Come scegliere e usare il cioccolato: la parola ad Andrea De Bellis
Il cioccolato, fondente, al latte, bianco, è una passione forte, ma bisogna saperlo impiegare: abbiamo chiesto aiuto al pasticciere Andrea De Bellis.
Entrato prepotentemente nell’immaginario collettivo del mondo occidentale in seguito alla scoperta dell’America, il cioccolato, come pochi altri ingredienti, si carica di volta in volta dei significati più disparati: consolatorio, afrodisiaco, curativo (chi non ricorda le stregonerie di Juliette Binoche nel film Chocolat?). bisogna conoscere le tipologie di cioccolato per sapere come utilizzarle al meglio Ma in fin dei conti tutto si riduce al piacere, un vizio di gola che a lungo ha sconfinato nella lussuria nella percezione dell’Europa ecclesiastica di XVII e XVIII secolo, tanto da vietarne il consumo ai monaci. Sensuale, avvolgente, confortante, derivato dai semi dell’albero di cacao, oggi è il principe della pasticceria, dove viene declinato in infinite preparazioni, tradizionali o moderne. Ma quante tipologie di cioccolato esistono e come è preferibile usarlo? Siamo andati a parlarne con il pasticciere romano Andrea De Bellis nel suo scrigno di dolcezza di piazza del Paradiso (mai indirizzo fu più indovinato).

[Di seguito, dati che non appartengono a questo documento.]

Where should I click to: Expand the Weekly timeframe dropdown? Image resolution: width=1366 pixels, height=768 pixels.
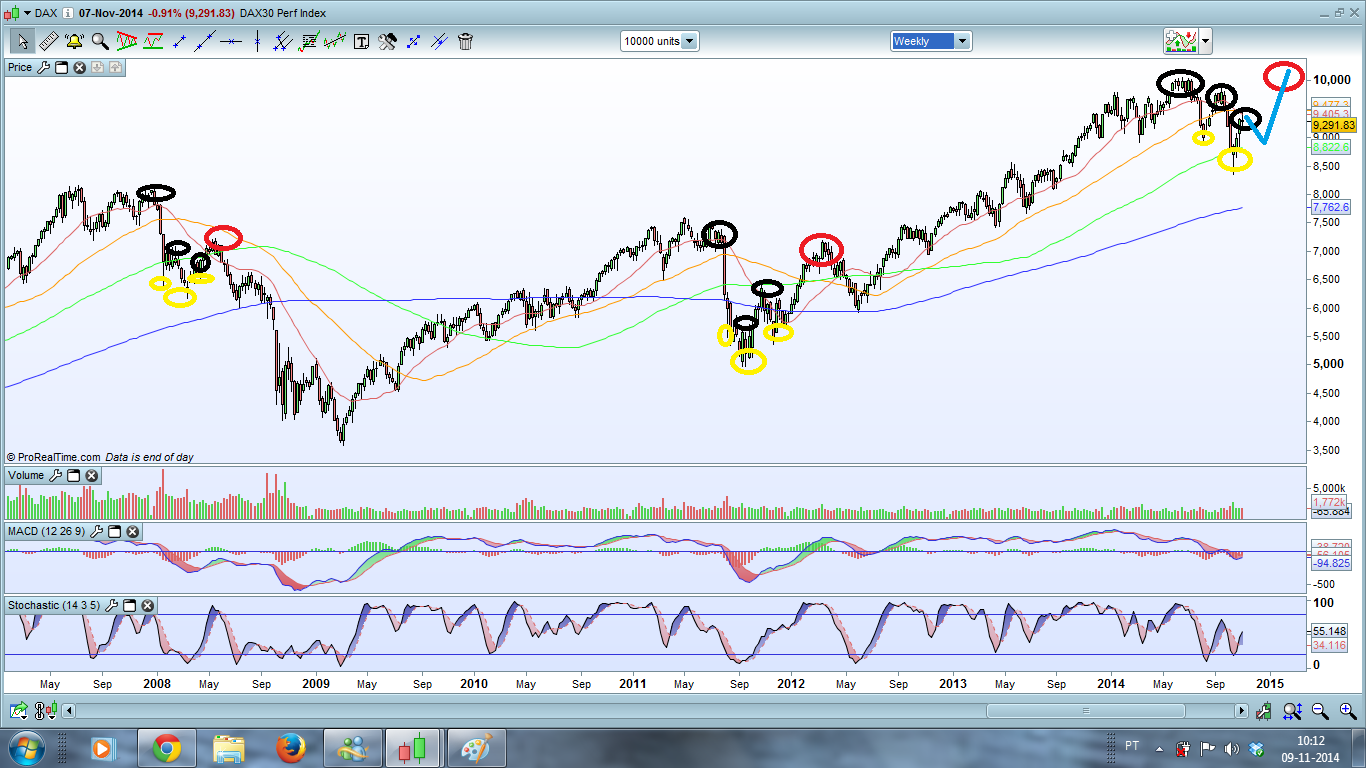[931, 41]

Quanto conta il cioccolato nella tua pasticceria?
“Il 40% sul totale delle preparazioni. Il cioccolato conta, ma è un ingrediente come gli altri, quindi ha un suo spazio significativo, ma non è il fulcro. Eppure entra in molte preparazioni perché si presta a svariate tecniche di lavorazione e quindi è anche semplice da utilizzare; inoltre si adatta a moltissimi abbinamenti. Potremmo definirlo un jolly, soprattutto da quando è disponibile sul mercato una gamma estremamente vasta di cioccolati: bianco, al latte, fondenti dal 50% al 90%, blend, monorigine“.

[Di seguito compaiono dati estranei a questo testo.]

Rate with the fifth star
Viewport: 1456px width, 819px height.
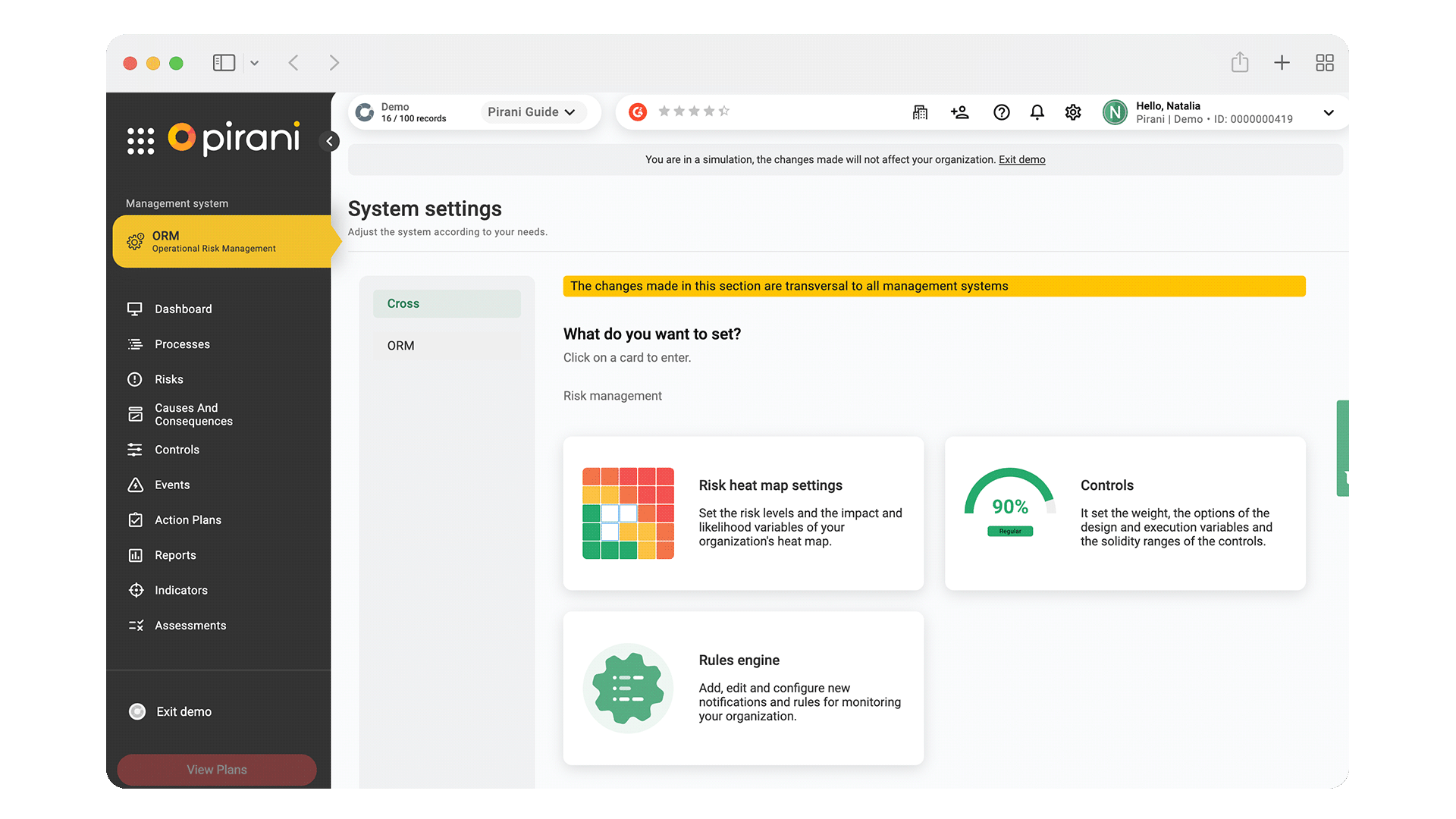click(723, 111)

Quindi come ti orienti nella scelta?
“In base a come lo lavori, quale scegli, con cosa l’abbini il risultato cambia completamente. Esistono in commercio cioccolati d’eccellenza che possono essere utilizzati in purezza e miscele che mantengono un livello qualitativo più o meno elevato. Se parto da un monorigine di grande qualità, che starebbe bene anche da solo come tavoletta, lo utilizzo in purezza o comunque lo esalto con il minimo apporto di altri ingredienti selezionati; nei miei biscotti al fior di sale, per esempio, utilizzo un 70% molto buono, aggiungendo un pizzico di sale che consente alla lingua di percepire meglio il cioccolato. Il sale funziona come esaltatore, apre i recettori alcalici della lingua e il gusto del cioccolato arriva immediatamente sul palato; in aggiunta gli conferisce un tocco di sapidità che sta molto bene. Ma non ho inventato nulla, si tratta di una ricetta consolidata del grande pasticciere francese Pierre Hermé. Più in generale, ma questo vale anche per il cioccolato, la mia pasticceria è ispirata nelle forme a quella francese, ma ho dovuto adattarla al gusto romano pur senza stravolgerla. E la tecnica è funzionale all’esaltazione del prodotto: si tratta di un bagaglio di competenze che ogni pasticciere che aspiri a perfezionare il risultato deve utilizzare, mai avulse da un’ottimizzazione del processo creativo“.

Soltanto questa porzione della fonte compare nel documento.